10 ans avant "100%", chroniqué dans la section Comics / Vertigo, Paul Pope auto-éditait sous son label Horse Press (qui a publié également Sin Titulo mais aussi toute la série des THB, oeuvre délirante s'il en est, sur laquelle malheureusement je n'ai pu mettre la main que sur deux numéros ^^) cette Ballade du Docteur Richardson, bel album en noir & blanc de 90 pages.
C'est l'oeuvre d'un jeune homme de 22 ans qui n'a pas envie de traîner car, dixit Pope, la mort peut le prendre à tout moment (un grand optimiste ^^ Rassurez-vous, Paul Pope poursuit encore à l'heure actuelle sa très belle carrière !) et que s'il faut partir, autant que ce soit sans regret et non sans avoir publié une grande oeuvre... Peut être pas un "Citizen Kane", mais au moins un truc dont il pourra être fier, un truc personnel, sans compromis...
D'ailleurs, les personnages de Pope ne sont jamais dans le compromis. Eloy de 100% ne veut pas trahir son art. Tubby dans "One Trick Rip Off" est prêt à tout par amour. Et notre brave Richardson est de ceux-là...

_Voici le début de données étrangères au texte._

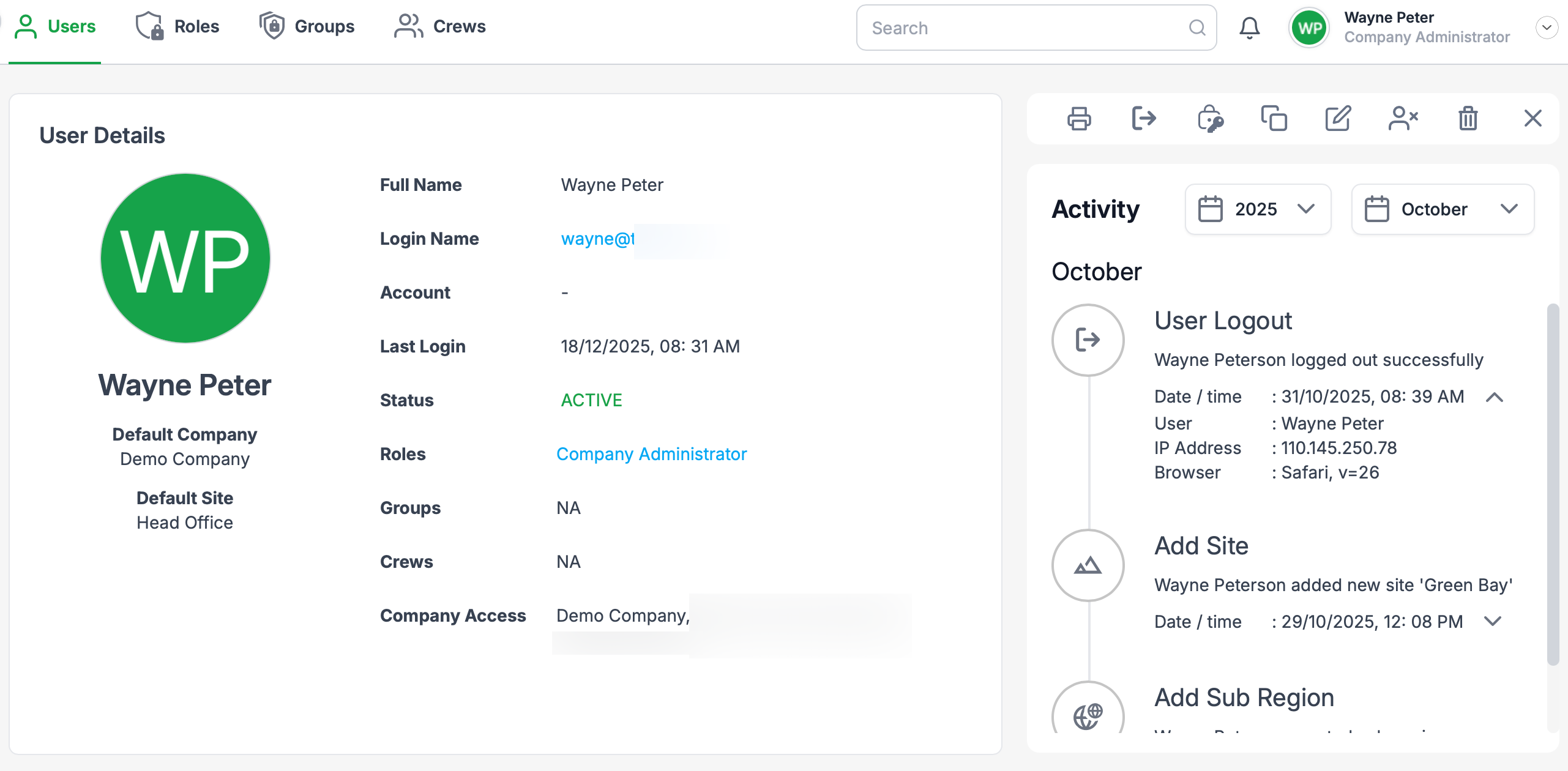Screen dimensions: 1568x771
Task: Click the force logout arrow icon
Action: point(1143,118)
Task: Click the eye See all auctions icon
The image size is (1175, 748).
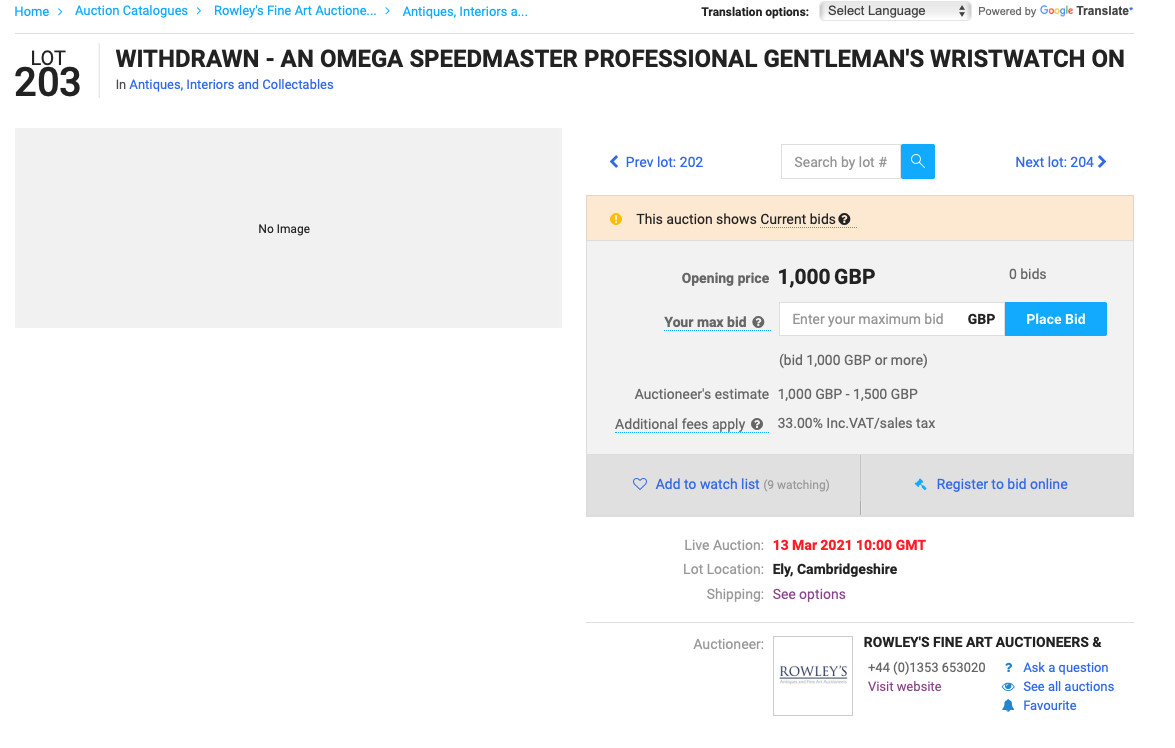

Tout commence le dernier jour de classe dans une université d'une mégalopole légèrement futuriste (quelques gadgets comme les chaînes Hi-Fi qui font apparaître un hologramme du groupe ou de l'ensemble musical qui joue ; une ambiance de sale et de délabré, comme le NY de l'Armée des 12 singes, ambiance que l'on retrouve aussi dans 100% et dans One Trick...). Le Dr. Richardson, prof d'histoire de l'art, spécialiste de la Renaissance, ramasse les copies des étudiants. Ce sont les vacances d'hiver et il va encore se retrouver tout seul pour Noël.
Sa proposition d'article de recherche a encore été refusée par le Journal de l'Université. Ses collègues le méprisent. Lui et ses idées tordus. Il ne veut pas se plier aux règles de la recherche. Il ne veut pas faire de compromis (tiens, tiens ^^). Et du coup ça fait 10 ans qu'il vivote dans ses enseignements, perdant toute chance de faire une belle carrière universitaire...
Chez lui, personne ne l'attend à part son chat et ses livres. Ce qui le ronge, c'est qu'il n'a personne pour partager tout ce qu'il aime, tout ce qu'il est, tout ce qu'il a dans la tête. Personne.
Aussi, plutôt que de se morfondre, il décide de sortir, zoner au hasard... jusqu'au moment où il est abordé par l'une de ses anciennes étudiantes dans le métro, Noel (une nuit de Noël justement ^^) qui, elle, a plaqué l'école car on y pratiquait de l'élevage et du gavage des étudiants. Et qui détestait tout et tout le monde sauf... Richardson.
Bien sur, ils doivent rapidement se quitter, Richardson ne souhaitant pas sortir de sa petite vie étriquée et solitaire mais... Au dernier moment, il se lance. C'est la chance de sa vie et il veut la saisir : il veut retrouver la fille et vivre quelque chose, pour une fois. Et pour ce faire, il va écumer plusieurs clubs, rencontrer des artistes (notamment un trompettiste qui a le rôle du passeur dans cette histoire) et se dépayser de sa niche écologique !
En plus, il y a une happy end !
Tout cela est terriblement naïf et met en scène l'idéalisme adolescent sous la plume et le script d'un Pope encore pur et entier : c'est terriblement mignon et prenant ! Là encore, le trait - moins travaillé que dans 100% - a une dynamique propre. Là encore, l'histoire prend un tour cinématographique. Ça me rappelle de très bons souvenirs de cinéma, le "Louise (Take 2)" de Siegfried, pour l'aspect histoire endiablée d'amour dans le métro (et l'aspect jazz qui est prégnant dans ce comics), mais aussi le "After Hours" de Scorsese pour le côté ballade hallucinée à NY, la nuit, pour un type qui - justement - n'a pas la tête de l'emploi (et notre Richardson est le bon vieil universitaire avec pipe et veston ^^).
C'est terriblement rafraîchissant. Et en plus c'est une bédé qui peut parler à toute personne qui, un jour, a été amoureuse pour la première fois ^^ Universelle donc !
Dans le tirage de 1998 (la seule qui peut se trouver), il y a en bonus une jolie adaptation en bédé du poème de Rimbaud "Fêtes de la faim"... D'ailleurs, Pope nous explique dans le petit mot accompagnant le poème que si Rimbaud avait vécu au 20ème siècle et avait eu le coup de trait de Jack Kirby, il nous aurait fait des comics renversants !
Pas faux. La bédé est un art comme les autres.
Pas d'édition française, mais la version américaine de 1998 peut se trouver sans trop de difficultés et à un prix raisonnable sur les sites marchands.